Bu oyunun basımının İş Bankası Kültür Yayınları'nda bu kadar erkene alınması bir hayli ilginç. Çünkü Pericles, Shakespeare' in belki de hayatının son dönemlerinde yazması muhtemel bir oyun. Evet, muhtemel çünkü oyun Birinci Folyo baskısında telif haklarının tam olarak alınamaması sebebiyle listeye eklenmemiş. Ancak kuvvetle ihtimal Marina karakterinin Shakespeare'in elinden çıktığı sanılıyor.

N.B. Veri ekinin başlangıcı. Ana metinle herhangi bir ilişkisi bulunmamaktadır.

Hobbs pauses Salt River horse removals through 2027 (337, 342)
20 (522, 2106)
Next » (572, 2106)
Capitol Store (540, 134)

Oyun kaynağını İngiliz şair John Gower'ın Confessio Amantis eserinden almış. Aynı zamanda eser, tür olarak trajedi olarak nitelendirilse de alışılagelmişin dışında bu trajedi oyunun gelişme kısmını oluşturmasına karşın hüzünlü bir sonu yok; aksine okuyucuyu mutlu gönderiyor evine.

Julius Caesar oyununda araya giren Cicero dışında pek de anlatıcı görmemiştim şu ana kadar ancak bu oyunun her sahnesi Gower isimli bir karakterin bize olayı açıklaması ile başlıyor. Dolayısıyla anlaşılabilirlik bakımından, bu özellik Pericles'ı kolay idrak edilebilir bir oyun haline getiriyor. Yeni katılan karakterler, aradan geçen zaman, arkada dönen oyunlar; Gower sayesinde net bir şekilde okunabiliyor.

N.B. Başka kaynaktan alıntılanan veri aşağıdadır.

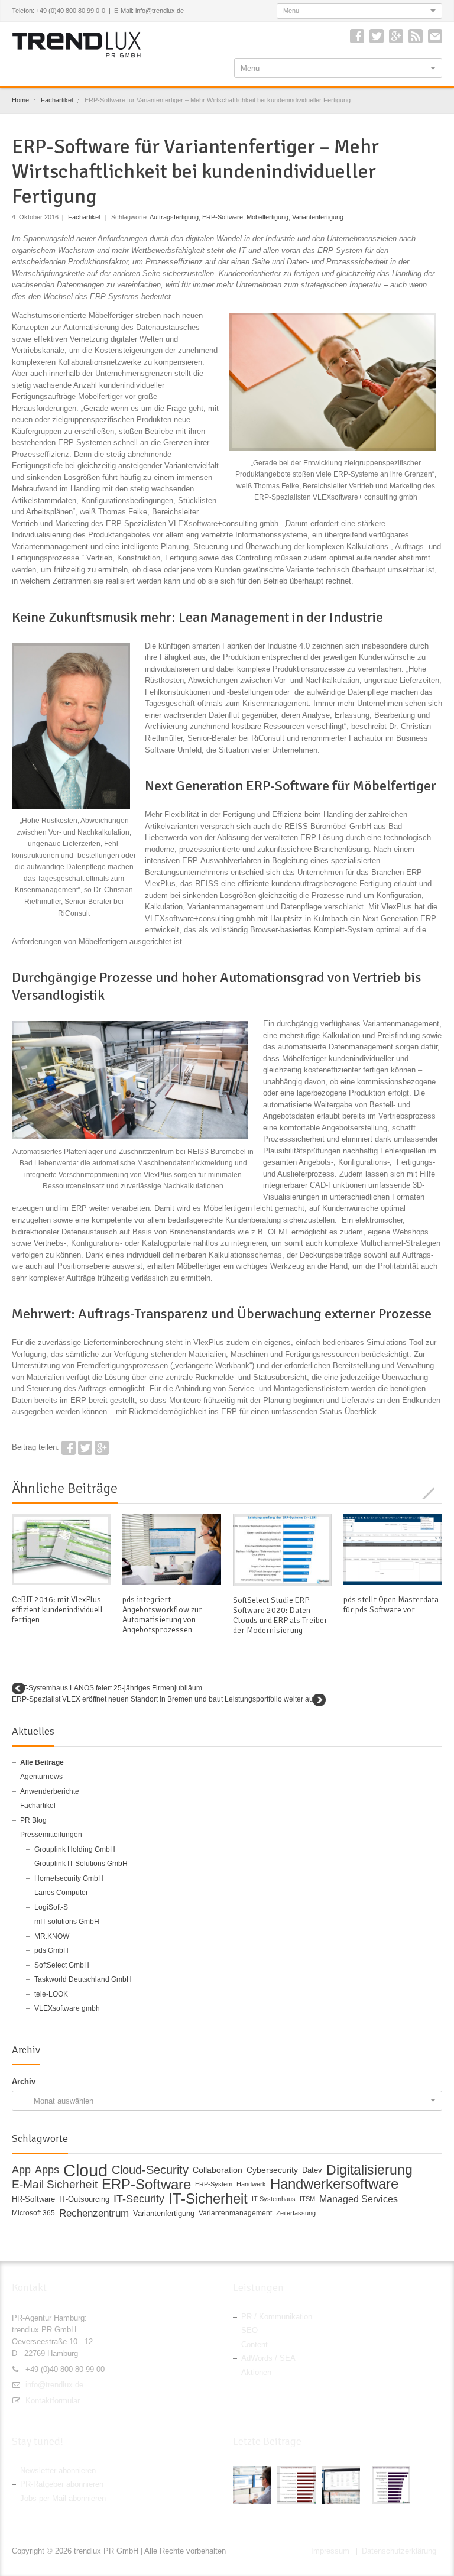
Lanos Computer (61, 1892)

Girişte Antakya Kralı Antiochus' un kızı ile olan ensest ilişkisi anlatılıyor. Antiochus güzeller güzeli bir kıza sahiptir, kız ne yazık ki annesini küçük yaşta kaybeder ve baba kız yaşamaya başlarlar. Bu ilişki zamanla aralarındaki aşka dönüşür. Kız olgunlaştığında ise Antiochus'a talipler gelmeye başlar; kızını istemek için nice prensler uzun yollar aşarak bu güzeller güzeli prensesi ülkelerine götürmek isterler. Kral Antiochus ise kızı ile aralarındaki ilişkinin gizli kalmasının yollarını aramaya koyulur. Sonunda aklına bir fikir gelir: Kızına talip olan prenslere bir bilmece sorar, eğer bu bilmeceyi bilemezlerse genç prensleri idam eder.

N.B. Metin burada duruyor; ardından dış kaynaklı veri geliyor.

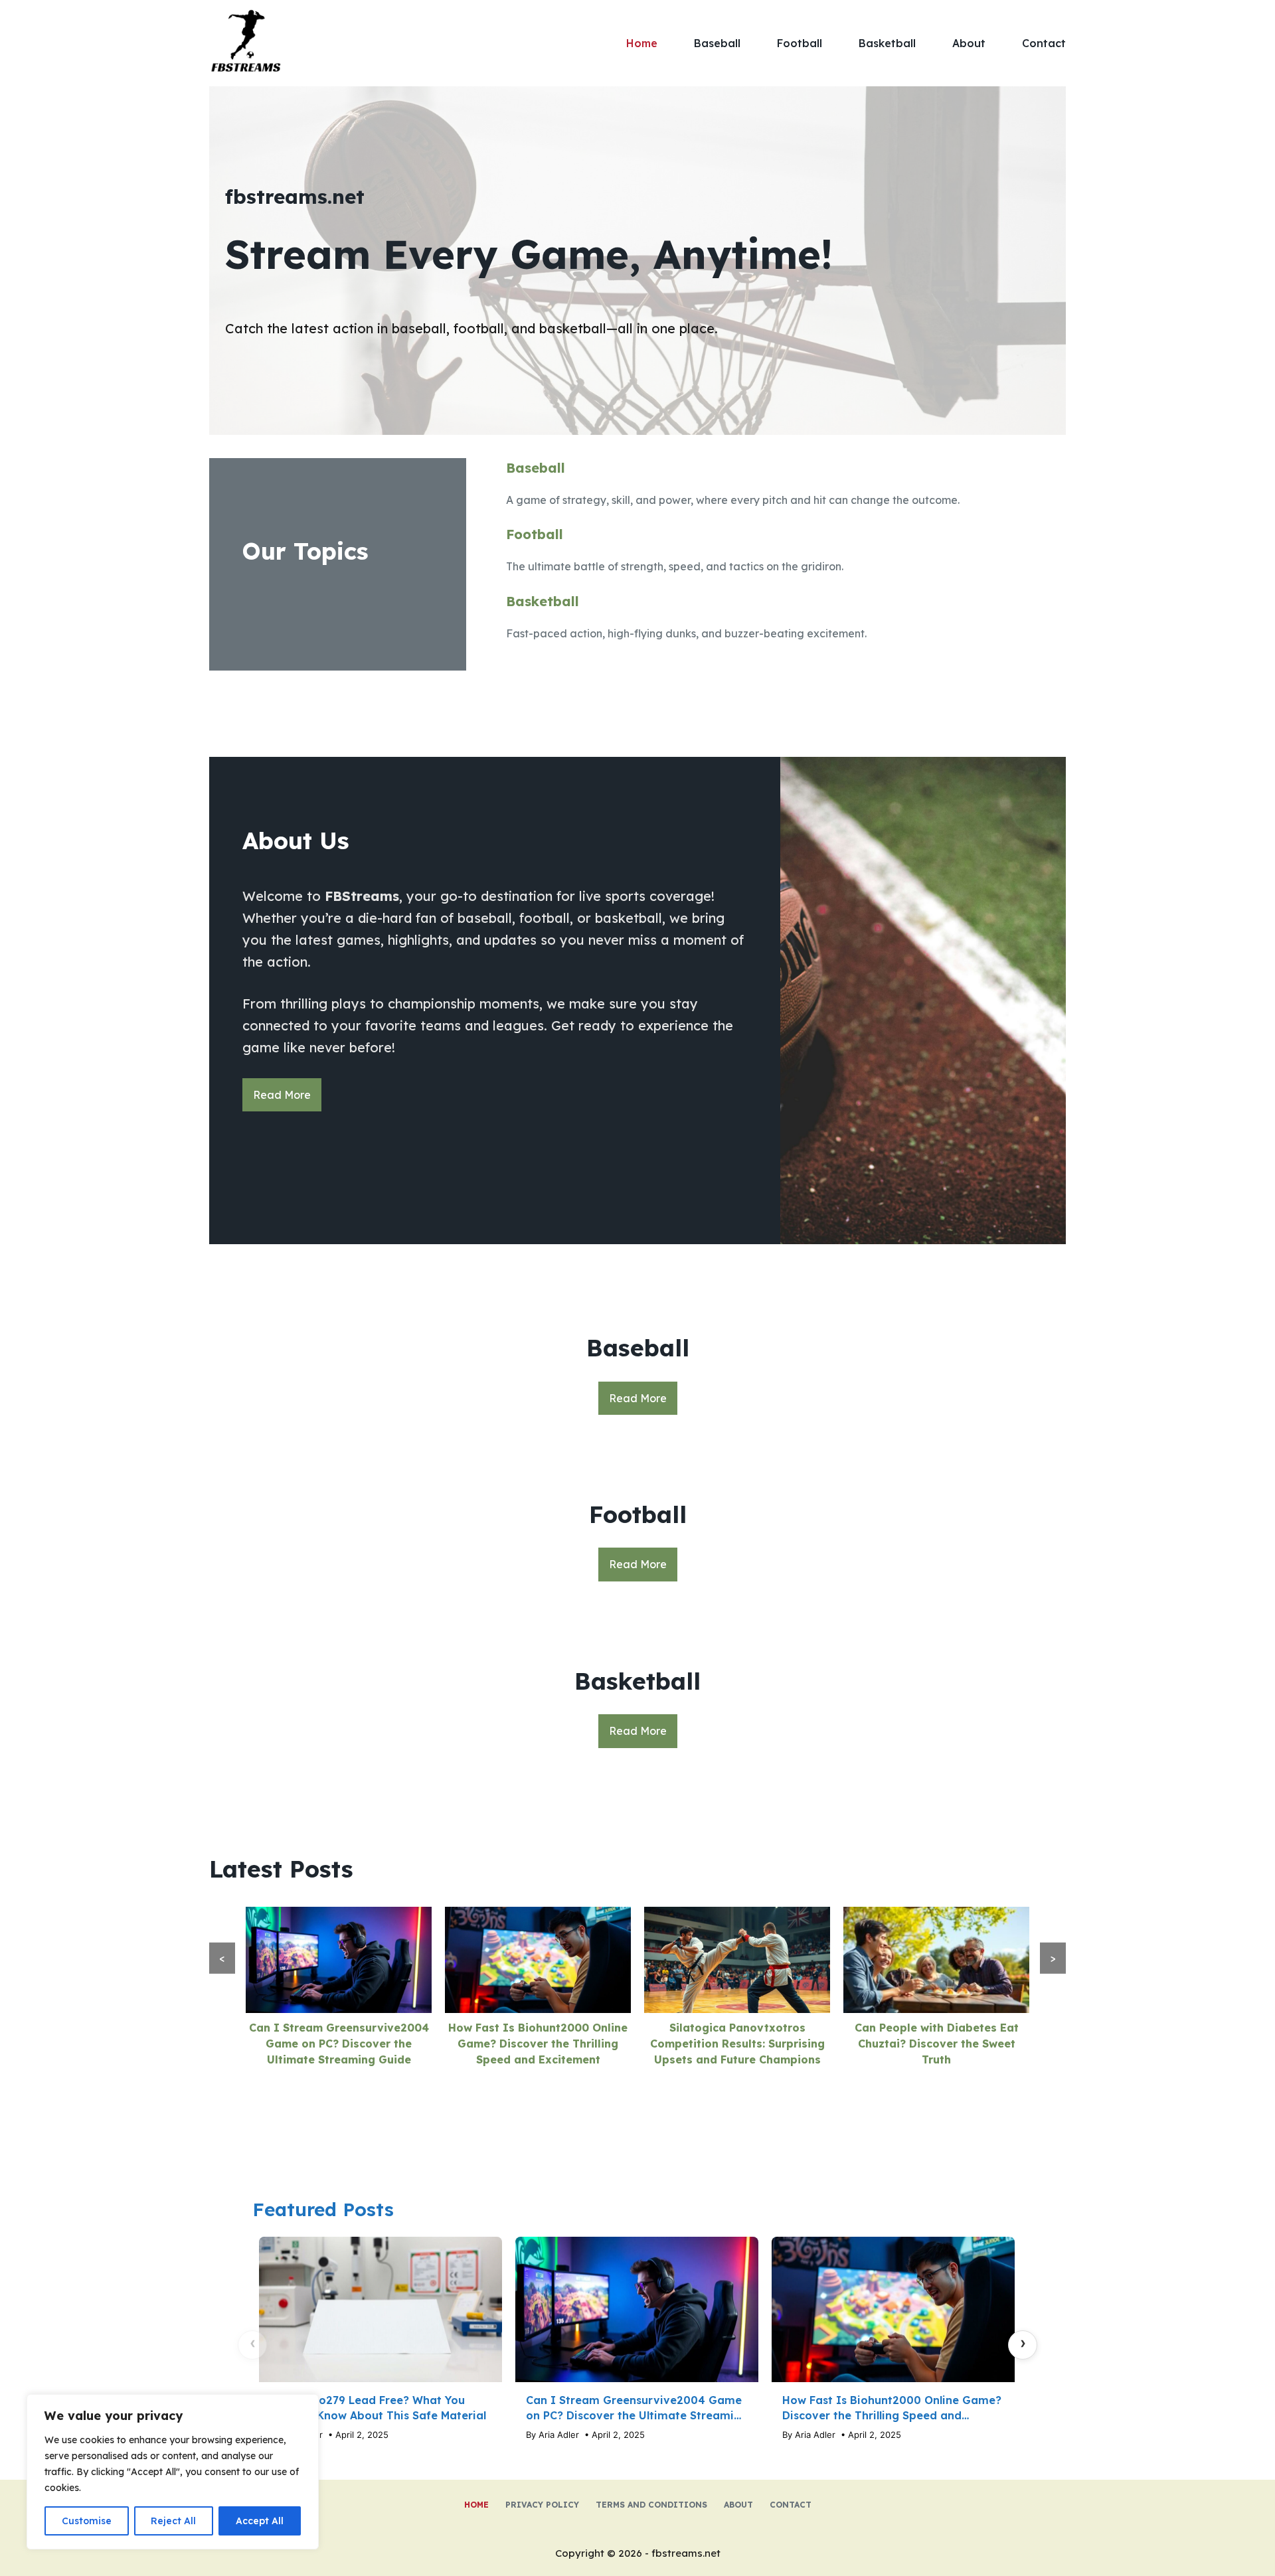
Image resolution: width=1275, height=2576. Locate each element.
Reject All (173, 2521)
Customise (87, 2521)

Sorulan bu bilmece aslında Antiochus ile kızı arasındaki ilişkiyi anlatmaktadır fakat hiçbir prens böyle bir ilişkiyi düşünemez. Ta ki Pericles'a da sorulana dek. Pericles bilmeceyi çözer çözmesine de bunu kralın yüzüne karşı nasıl söyler; ancak açıklamazsa da canından olacaktır. Her iki yolun da onu karanlık bir sona götürdüğünün farkındadır. Krala işlediği bu günahı söylemekten çekindiğini açıklar; bunun üzerine kral endişeye kapılır. Sonunda bilmecedeki sır açığa çıkmıştır. Fakat bunu belli etmez; Pericles'ın cevabının yanlış olduğunu, yine de bu güzel prense endamından ötürü kırk gün daha mühlet vereceğini açıklar.

İlk sahnede olan olaylar Pericles'ın kralın sarayından kaçması ve Tarsus'a gitmek üzere bir gemiye binmesiyle sonlanır. Sur'un yönetimini maiyetine bırakır. Hikayenin geneline bakılacak olursa ilk sahnede olan olaylar, oyunun geri kalanından biraz kopuk gibi geldi bana.

Maalesef -bu oyunda sıkça başvurulmuş- gemi yolculuğu esnasında çıkan bir fırtına anlatılır Gower tarafından. Pericles gözlerini Pentapolis kıyılarında açar. Tarsus yolculuğuna çıkarken yanına aldığı birkaç yardımcısı ve tüm malları gemiyle birlikte derin sulara gömülmüştür. Beş parasız Pentapolis'te kalakalmıştır. Halkın arasında geçirdiği kısa sürede, Pentapolis Kralı Simonides'in kızının doğum günü olduğunu, dünyanın dört bir yanından gelen şövalyelerin kızına talip olduğunu işitir. Bunu duyan Pericles sarayın yolunu tutar.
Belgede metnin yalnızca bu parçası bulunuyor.